Solid Starts founder Jenny Best posted similar advice on the company's Instagram page: "FOOD IS BETTER THAN NO FOOD."

"If all you have is rice cereal, do what you need to do and don't look back," she wrote.

Even if parents have few choices, that doesn't mean the House report isn't cause for concern. Children, especially during their first 1,000 days of life, are particularly vulnerable to heavy metals like arsenic because their brains are rapidly developing, and they eat more per unit of body weight compared with adults.

Public health experts have largely laid the blame at the feet of the Food and Drug Administration, whose 100-parts-per-billion standard for arsenic in baby rice cereal is the only limit on heavy metals in food marketed to children.

But the House report has inspired a class-action lawsuit against one brand of baby food — Plum Organics — which did not respond to lawmakers' requests for data. But the company was included in a report by Healthy Babies Bright Futures in 2019, which found many of the same contaminants in Plum Organics' products.
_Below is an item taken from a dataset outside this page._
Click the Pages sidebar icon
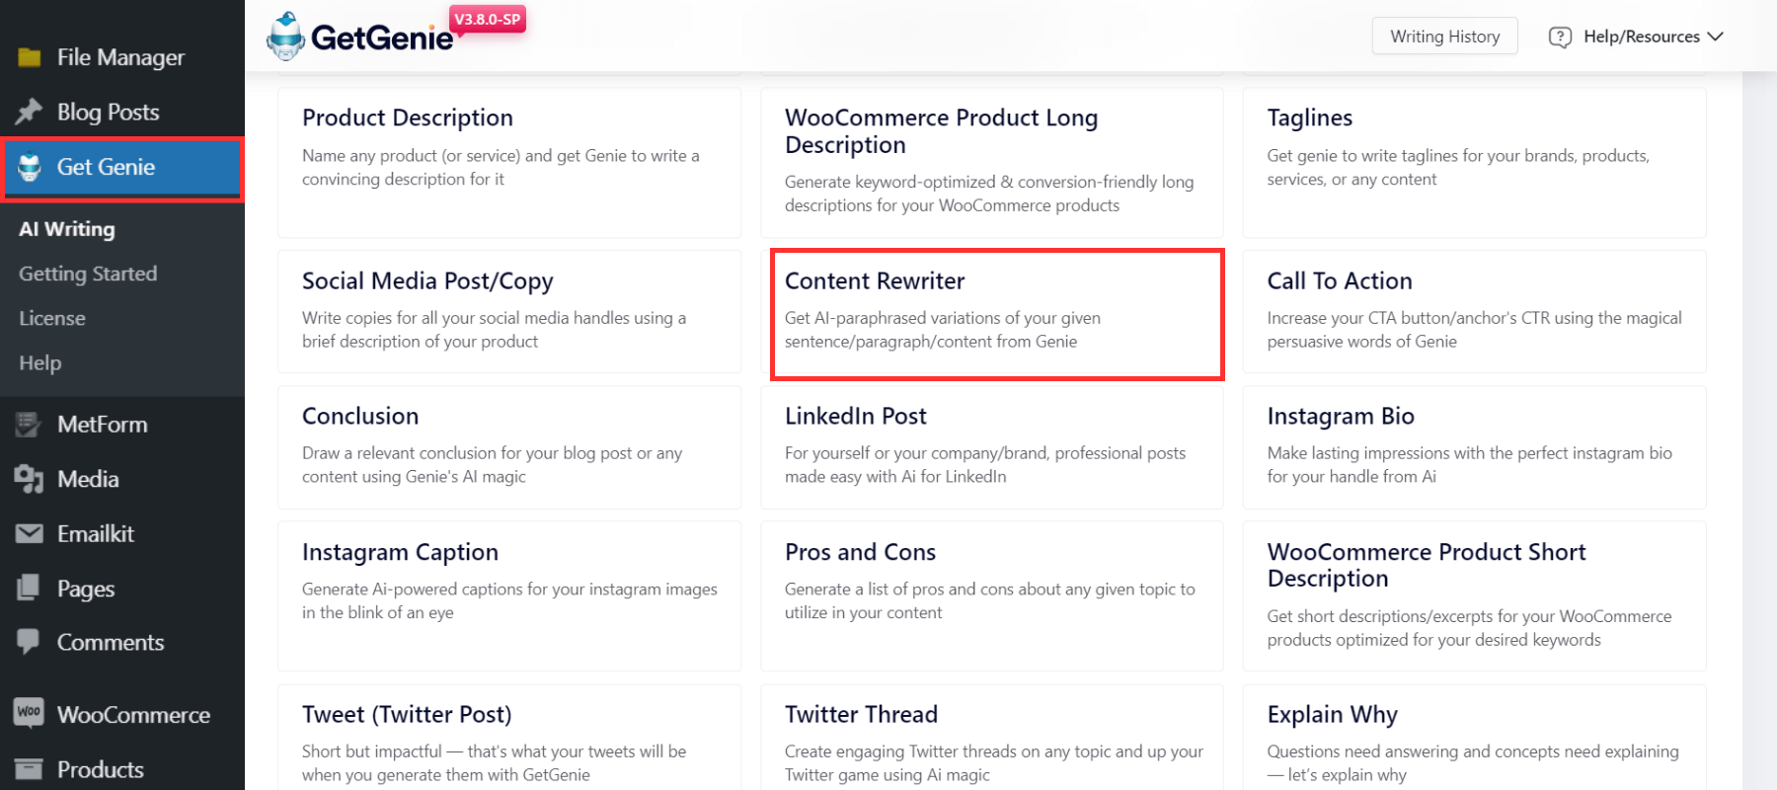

The lawsuit alleges that the company engaged in misleading marketing because Plum Organics markets its food as "made from the best ingredients," among other things, while "failing to disclose they contain or are at risk of containing any level of heavy metals or other undesirable toxins or contaminants."

"Defendant's statements that the Contaminated Baby Foods are healthy, nutritious, made from the best ingredients, and safe for consumption are literally false and likely to deceive the public, as is Defendant's failing to make any mention of Heavy Metals in the Contaminated Baby Foods," the lawsuit concludes.

Campbell Soup Co., which owns Plum Organics, said in a statement that the company "is confident in the safety and quality of our products."

"The company does not comment on pending litigation, but we do intend to defend this case vigorously," the company added.